The Board and the Director shall regularly—

(1) coordinate with relevant Federal agencies, including the National Science Foundation, the Department of Defense, and the National Institute of Health, as appropriate, to make efficient and appropriate use of research expertise and funding; and

(2) coordinate with the Department of Homeland Security and other relevant Federal agencies to determine ways in which the forensic science disciplines may assist in emergency preparedness.

I think that’s a white flag. Maybe a burly Republican will have some ideas on how to talk to the crew-cut types. Or Senator Jim Webb (D-Virginia).

One really good thing is that the bill requires a system to be set up for anonymous reporting for “any individual to provide information relating to compliance, or lack of compliance, with the requirements, standards, and regulations established under this Act, which may include a hotline or website that has appropriate guarantees of anonymity and confidentiality and protections for whistleblowers.”

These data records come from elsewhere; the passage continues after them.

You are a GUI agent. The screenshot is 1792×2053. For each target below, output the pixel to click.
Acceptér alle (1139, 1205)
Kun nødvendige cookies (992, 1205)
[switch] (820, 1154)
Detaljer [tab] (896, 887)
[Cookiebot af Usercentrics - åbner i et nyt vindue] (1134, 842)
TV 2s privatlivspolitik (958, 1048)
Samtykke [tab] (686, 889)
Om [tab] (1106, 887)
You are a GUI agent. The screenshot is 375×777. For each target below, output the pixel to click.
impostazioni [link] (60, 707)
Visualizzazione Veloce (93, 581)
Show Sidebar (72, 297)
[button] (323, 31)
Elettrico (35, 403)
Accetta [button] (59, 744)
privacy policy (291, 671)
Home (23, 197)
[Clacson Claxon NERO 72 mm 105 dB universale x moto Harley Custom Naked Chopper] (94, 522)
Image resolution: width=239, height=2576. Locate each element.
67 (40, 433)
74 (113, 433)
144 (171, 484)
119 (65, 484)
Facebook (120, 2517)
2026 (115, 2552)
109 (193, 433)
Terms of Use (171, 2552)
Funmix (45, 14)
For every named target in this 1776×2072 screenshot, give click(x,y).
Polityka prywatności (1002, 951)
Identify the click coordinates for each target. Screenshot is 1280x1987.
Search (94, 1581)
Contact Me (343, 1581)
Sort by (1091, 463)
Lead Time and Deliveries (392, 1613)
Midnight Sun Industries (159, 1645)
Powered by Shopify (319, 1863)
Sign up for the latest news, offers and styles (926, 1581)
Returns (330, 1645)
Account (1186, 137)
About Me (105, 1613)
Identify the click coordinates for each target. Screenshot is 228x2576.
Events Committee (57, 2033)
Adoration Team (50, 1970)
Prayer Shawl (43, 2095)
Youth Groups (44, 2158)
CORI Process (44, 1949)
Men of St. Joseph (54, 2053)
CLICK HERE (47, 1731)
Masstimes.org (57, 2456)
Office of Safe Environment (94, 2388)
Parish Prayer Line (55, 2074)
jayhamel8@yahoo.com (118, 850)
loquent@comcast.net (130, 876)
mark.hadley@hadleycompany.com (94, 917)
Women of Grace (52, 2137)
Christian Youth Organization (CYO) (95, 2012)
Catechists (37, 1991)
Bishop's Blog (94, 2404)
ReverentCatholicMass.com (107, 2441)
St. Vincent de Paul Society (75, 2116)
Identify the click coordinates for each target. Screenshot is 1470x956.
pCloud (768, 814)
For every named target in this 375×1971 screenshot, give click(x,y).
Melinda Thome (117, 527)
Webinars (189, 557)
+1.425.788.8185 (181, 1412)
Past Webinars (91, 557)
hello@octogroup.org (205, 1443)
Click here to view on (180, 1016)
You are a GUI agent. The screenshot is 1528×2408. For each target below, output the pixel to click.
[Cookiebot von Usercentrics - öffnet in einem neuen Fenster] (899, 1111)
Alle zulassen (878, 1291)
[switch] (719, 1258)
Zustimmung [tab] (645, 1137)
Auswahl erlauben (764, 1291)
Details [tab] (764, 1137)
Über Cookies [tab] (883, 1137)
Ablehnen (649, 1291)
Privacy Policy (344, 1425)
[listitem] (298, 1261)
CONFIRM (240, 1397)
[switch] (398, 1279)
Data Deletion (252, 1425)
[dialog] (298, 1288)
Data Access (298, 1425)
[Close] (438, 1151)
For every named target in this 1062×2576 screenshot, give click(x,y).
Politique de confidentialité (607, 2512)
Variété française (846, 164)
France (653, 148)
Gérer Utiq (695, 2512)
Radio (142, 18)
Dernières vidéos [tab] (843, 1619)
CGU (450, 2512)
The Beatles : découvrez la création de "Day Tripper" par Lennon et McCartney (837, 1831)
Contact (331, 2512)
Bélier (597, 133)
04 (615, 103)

Except for the absence of a group psychologist or a mediator for the Forensic Science Board and some other details, this bill looks pretty good. It signals the intent of Senator Leahy (again, the Chair of the Senate Judiciary Committee- the committee this bill is going to have to go through before it hits the floor) to include all stakeholders in the Brave New World of forensic science reform.

It also seems to signal the inclusion of those unfortunate fields of science that have been sheltered from the fascinating world of forensic science for far too long. I hope that my fellow forensic scientists will take these newbies under your wings and let them poke and prod and statisticize to their hearts’ content. Our fields will stand strong. They can give us error rates and tall stacks of research. We can introduce them to contact lenses, the scent of cadaverine, and the term “prison wallet”. It’ll be great.